(Task description):
Reproduce each record below exactly as written.

___ Records for the exercise ___

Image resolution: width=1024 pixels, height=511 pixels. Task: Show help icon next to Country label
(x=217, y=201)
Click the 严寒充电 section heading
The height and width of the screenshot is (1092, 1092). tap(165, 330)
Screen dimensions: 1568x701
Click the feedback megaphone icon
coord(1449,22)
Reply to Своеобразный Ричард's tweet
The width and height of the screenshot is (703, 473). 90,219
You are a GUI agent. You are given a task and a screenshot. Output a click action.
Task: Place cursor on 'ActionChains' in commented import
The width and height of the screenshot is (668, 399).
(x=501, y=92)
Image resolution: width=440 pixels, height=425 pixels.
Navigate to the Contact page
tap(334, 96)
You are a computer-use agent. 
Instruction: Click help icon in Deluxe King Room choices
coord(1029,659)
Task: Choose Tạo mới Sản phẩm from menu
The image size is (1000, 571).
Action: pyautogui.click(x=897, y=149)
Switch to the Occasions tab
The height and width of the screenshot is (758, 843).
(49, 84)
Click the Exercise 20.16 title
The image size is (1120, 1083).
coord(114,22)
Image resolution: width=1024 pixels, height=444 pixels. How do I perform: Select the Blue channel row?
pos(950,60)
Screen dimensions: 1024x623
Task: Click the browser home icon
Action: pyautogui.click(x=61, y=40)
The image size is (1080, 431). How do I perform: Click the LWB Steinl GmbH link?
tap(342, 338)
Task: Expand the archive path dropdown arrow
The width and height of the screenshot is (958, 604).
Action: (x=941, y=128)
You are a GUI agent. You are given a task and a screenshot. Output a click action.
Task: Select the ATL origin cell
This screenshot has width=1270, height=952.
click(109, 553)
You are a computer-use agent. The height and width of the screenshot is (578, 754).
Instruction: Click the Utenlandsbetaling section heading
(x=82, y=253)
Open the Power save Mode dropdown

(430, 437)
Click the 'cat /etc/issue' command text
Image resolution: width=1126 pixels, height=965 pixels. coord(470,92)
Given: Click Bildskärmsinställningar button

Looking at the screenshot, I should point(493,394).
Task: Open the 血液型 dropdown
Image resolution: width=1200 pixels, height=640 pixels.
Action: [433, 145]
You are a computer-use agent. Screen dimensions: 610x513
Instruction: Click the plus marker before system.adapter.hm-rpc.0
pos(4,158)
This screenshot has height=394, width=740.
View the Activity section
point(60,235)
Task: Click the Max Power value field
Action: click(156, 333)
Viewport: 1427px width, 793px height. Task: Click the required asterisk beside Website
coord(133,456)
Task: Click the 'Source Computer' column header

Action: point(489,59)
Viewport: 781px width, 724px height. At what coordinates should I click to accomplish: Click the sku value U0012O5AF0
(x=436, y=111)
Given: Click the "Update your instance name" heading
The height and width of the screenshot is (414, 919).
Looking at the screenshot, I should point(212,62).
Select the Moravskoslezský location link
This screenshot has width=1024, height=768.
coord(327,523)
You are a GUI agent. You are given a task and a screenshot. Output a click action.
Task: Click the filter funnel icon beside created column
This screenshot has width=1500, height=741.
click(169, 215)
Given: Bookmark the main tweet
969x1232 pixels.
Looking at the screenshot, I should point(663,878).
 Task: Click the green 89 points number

___

(Reply):
Image resolution: width=1024 pixels, height=511 pixels. Task: Show help icon next to Country label
(x=217, y=201)
Click the 严寒充电 section heading
The height and width of the screenshot is (1092, 1092). tap(165, 330)
Screen dimensions: 1568x701
Click the feedback megaphone icon
coord(1449,22)
Reply to Своеобразный Ричард's tweet
The width and height of the screenshot is (703, 473). 90,219
You are a GUI agent. You are given a task and a screenshot. Output a click action.
Task: Place cursor on 'ActionChains' in commented import
The width and height of the screenshot is (668, 399).
(x=501, y=92)
Image resolution: width=440 pixels, height=425 pixels.
Navigate to the Contact page
tap(334, 96)
You are a computer-use agent. 
Instruction: Click help icon in Deluxe King Room choices
coord(1029,659)
Task: Choose Tạo mới Sản phẩm from menu
The image size is (1000, 571).
Action: pyautogui.click(x=897, y=149)
Switch to the Occasions tab
The height and width of the screenshot is (758, 843).
(49, 84)
Click the Exercise 20.16 title
The image size is (1120, 1083).
coord(114,22)
Image resolution: width=1024 pixels, height=444 pixels. How do I perform: Select the Blue channel row?
pos(950,60)
Screen dimensions: 1024x623
Task: Click the browser home icon
Action: pyautogui.click(x=61, y=40)
The image size is (1080, 431). How do I perform: Click the LWB Steinl GmbH link?
tap(342, 338)
Task: Expand the archive path dropdown arrow
The width and height of the screenshot is (958, 604).
Action: (x=941, y=128)
You are a GUI agent. You are given a task and a screenshot. Output a click action.
Task: Select the ATL origin cell
This screenshot has width=1270, height=952.
click(109, 553)
You are a computer-use agent. The height and width of the screenshot is (578, 754).
Instruction: Click the Utenlandsbetaling section heading
(x=82, y=253)
Open the Power save Mode dropdown

(430, 437)
Click the 'cat /etc/issue' command text
Image resolution: width=1126 pixels, height=965 pixels. coord(470,92)
Given: Click Bildskärmsinställningar button

Looking at the screenshot, I should point(493,394).
Task: Open the 血液型 dropdown
Image resolution: width=1200 pixels, height=640 pixels.
Action: [433, 145]
You are a computer-use agent. Screen dimensions: 610x513
Instruction: Click the plus marker before system.adapter.hm-rpc.0
pos(4,158)
This screenshot has height=394, width=740.
View the Activity section
point(60,235)
Task: Click the Max Power value field
Action: click(156, 333)
Viewport: 1427px width, 793px height. Task: Click the required asterisk beside Website
coord(133,456)
Task: Click the 'Source Computer' column header

Action: point(489,59)
Viewport: 781px width, 724px height. At what coordinates should I click to accomplish: Click the sku value U0012O5AF0
(x=436, y=111)
Given: Click the "Update your instance name" heading
The height and width of the screenshot is (414, 919).
Looking at the screenshot, I should point(212,62).
Select the Moravskoslezský location link
This screenshot has width=1024, height=768.
coord(327,523)
You are a GUI agent. You are given a task and a screenshot. Output a click action.
Task: Click the filter funnel icon beside created column
This screenshot has width=1500, height=741.
click(169, 215)
Given: Bookmark the main tweet
969x1232 pixels.
Looking at the screenshot, I should point(663,878).
 Task: Click the green 89 points number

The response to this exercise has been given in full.